In this study, we presented for the first time the spectral radii of 20 AAs calculation, and a novel 2-D graphical representation using spectral radii of 20 AAs. This method offers the advantage in easy visibility and inspection of similarity/dissimilarity between proteins, which sets ground for numerical characterizations of proteins. Furthermore, it avoids loss of information and ensures the integrity of the information. The proposed graphical representation method satisfies all requirements of a useful graphical representation proposed in Randić et al. (2010).

To characterize the protein sequence numerically, MSR, DSR, DSRT, DFG, DFGT and C of the sequence were extracted as the numerical features. The MSR, DSR and DFG features confirmed the integrity of information in different levels, while the DSRT and DFGT reflected dynamics features of protein sequences. In addition, fluctuation complexity reflected the non-linear feature of protein sequence. These features are based on the distributions of spectral radii and functional groups, and the fluctuation in net information gain of the sequence.

Finally, we employed Gaussian Kernel similarity and Cosine similarity analysis to measure the similarity of protein sequences using the feature vector. The method was performed on the similarity analysis of protein sequences of four data sets: nine ND5, thirty-five CoVPs, twenty-four TFs and twenty-seven AFPs. As the features reflected the protein sequence effectively, both the Gaussian Kernel similarity and Cosine similarity models have obtain satisfying results. Results of nine ND5, thirty-five CoVPs, twenty-four TFs and twenty-seven AFPs were consistent with the ClustalW method with further improvements. When compared to other methods, the analysis presented in this study achieved higher correlation coefficients with the ClustalW for nine ND5, which confirmed the efficiency of the proposed approach. The simulations of nine ND5 and thirty-five CoVPs indicated that the results of Gaussian Kernel similarity were to certain extend more sensitive than that achieved by Cosine similarity analysis.

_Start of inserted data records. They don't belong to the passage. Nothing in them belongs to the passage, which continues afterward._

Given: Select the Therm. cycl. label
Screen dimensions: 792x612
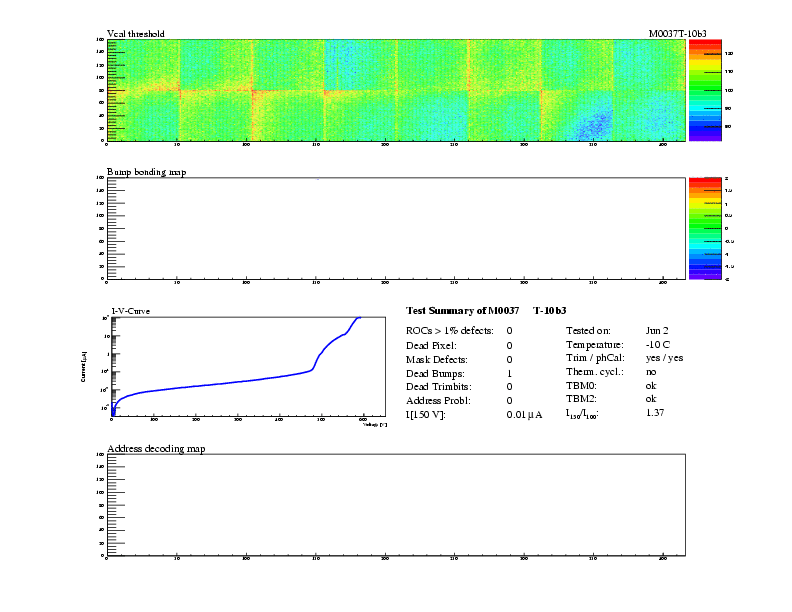Looking at the screenshot, I should click(x=593, y=372).
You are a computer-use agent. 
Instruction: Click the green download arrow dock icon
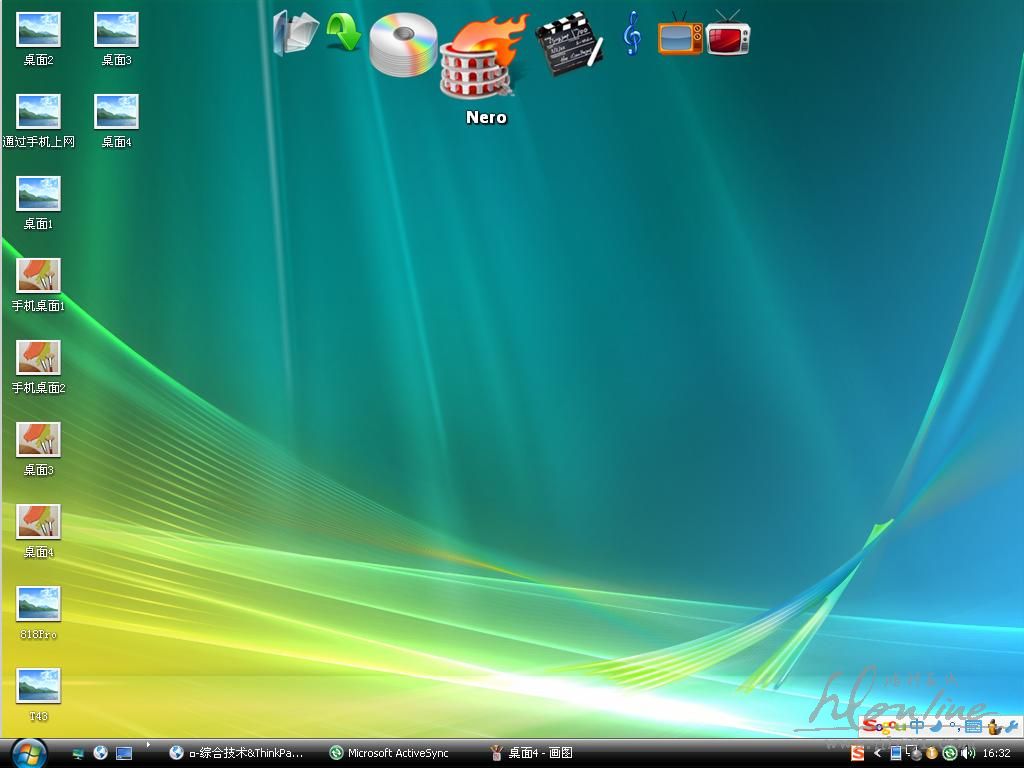tap(344, 32)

In summary, we demonstrated that the proposed features and similarity models measured protein sequences efficiently. The obtained analysis was consistent with previously demonstrated evolution patterns. The proposed approach may therefore be applied in identification and classification of unknown species by protein sequences, as well as tracking the source of virus and designing drugs for disease therapy.